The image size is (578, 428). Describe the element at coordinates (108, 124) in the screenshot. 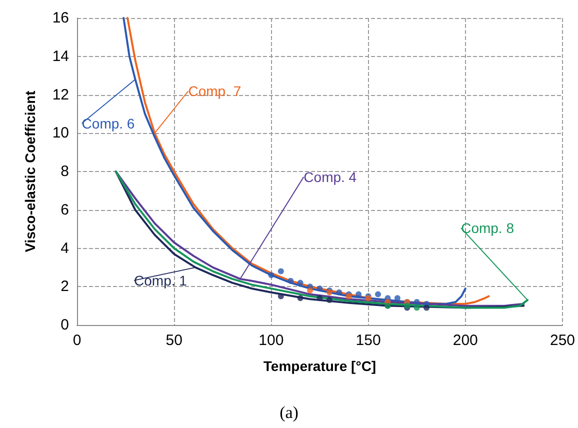

I see `series-label: Comp. 6` at that location.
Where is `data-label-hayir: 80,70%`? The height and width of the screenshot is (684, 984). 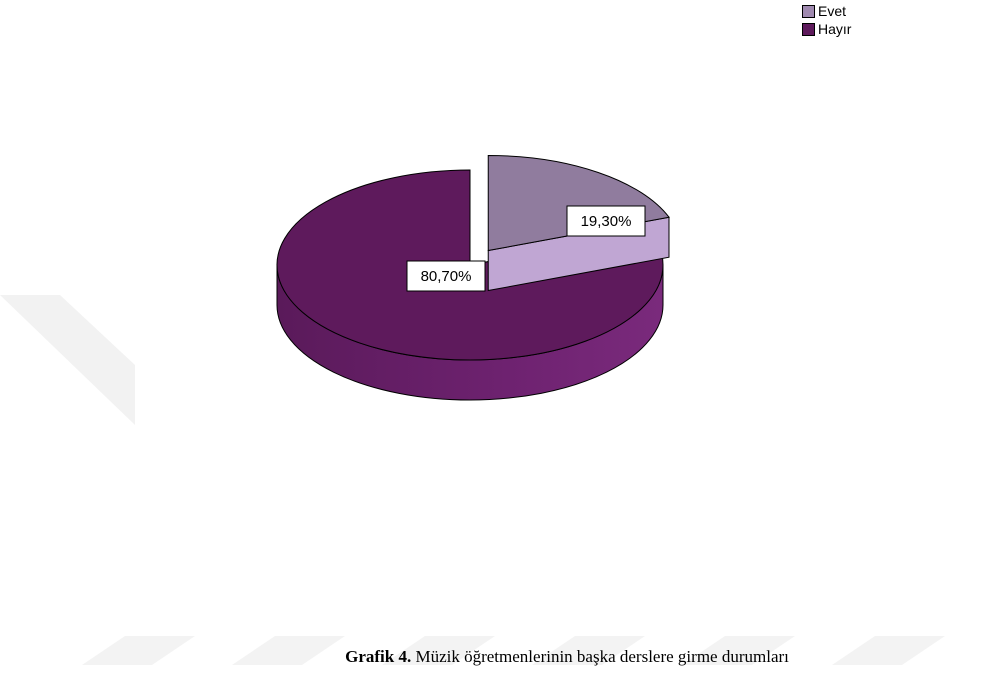 data-label-hayir: 80,70% is located at coordinates (446, 276).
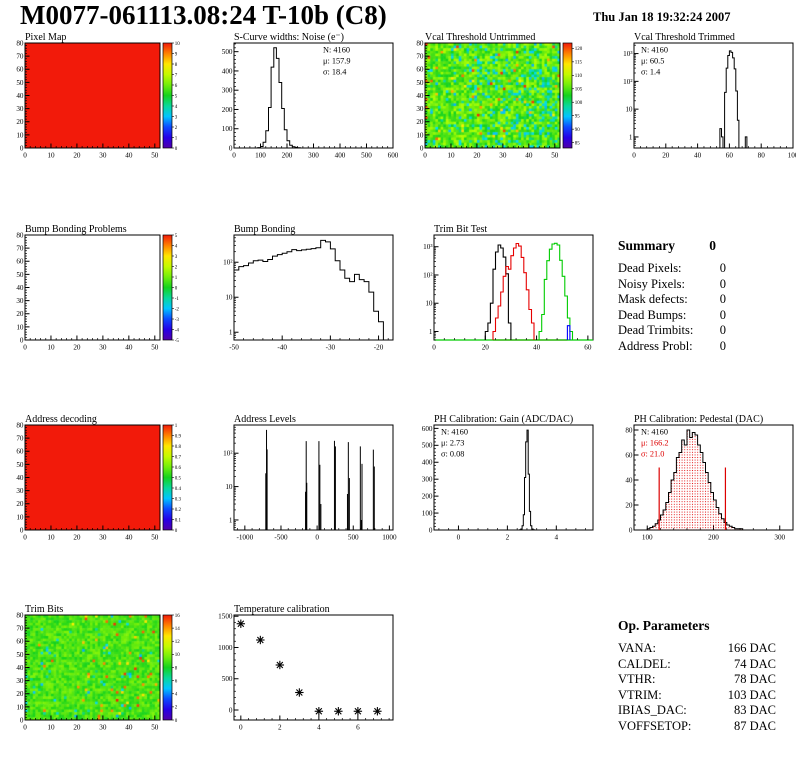 Image resolution: width=796 pixels, height=772 pixels. Describe the element at coordinates (228, 52) in the screenshot. I see `svg-text: 500` at that location.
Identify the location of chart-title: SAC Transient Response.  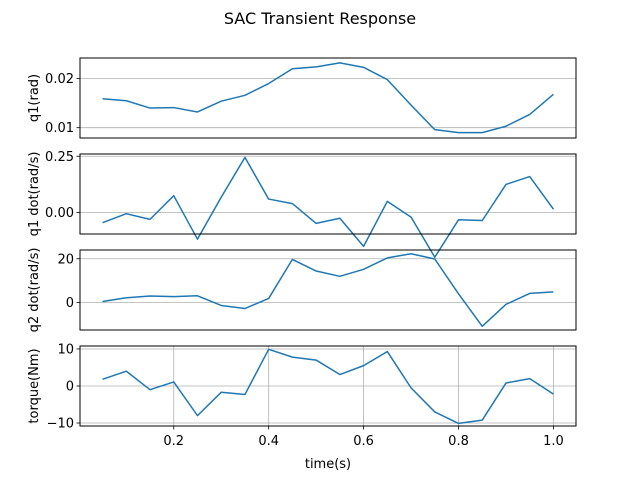
(320, 18).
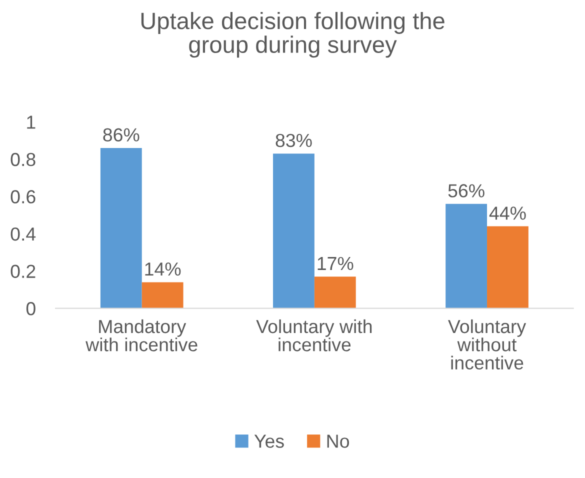 The height and width of the screenshot is (478, 585). I want to click on data-label: 86%, so click(122, 135).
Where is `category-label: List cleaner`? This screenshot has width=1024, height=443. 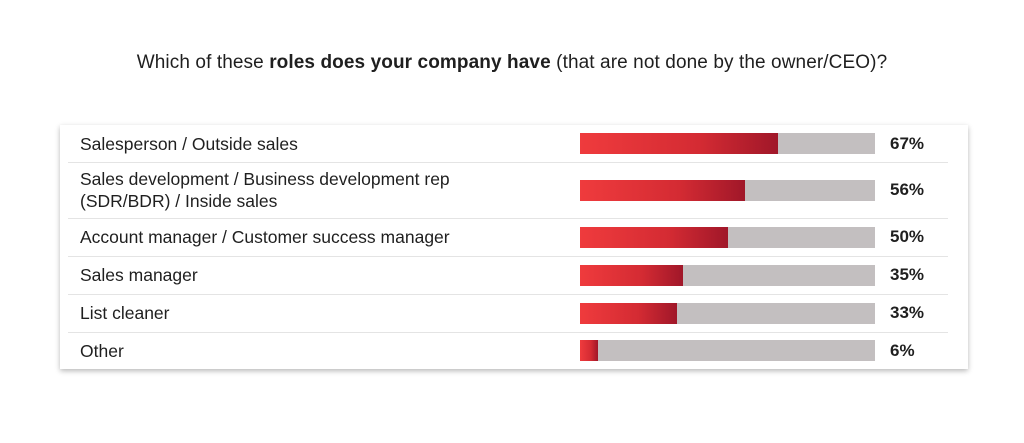 category-label: List cleaner is located at coordinates (125, 313).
::::::::
What the task asks: Reproduce the records above from the line with "Identify the location" to the line with "The height and width of the screenshot is (478, 585).", substituting "Step Response" for "Transient Response" and leaving all else unchanged. Omit the pictures from your answer.

The completed task:
Identify the location of chart-title: SAC Step Response.  
(320, 18).
 The height and width of the screenshot is (478, 585). I want to click on data-label: 86%, so click(122, 135).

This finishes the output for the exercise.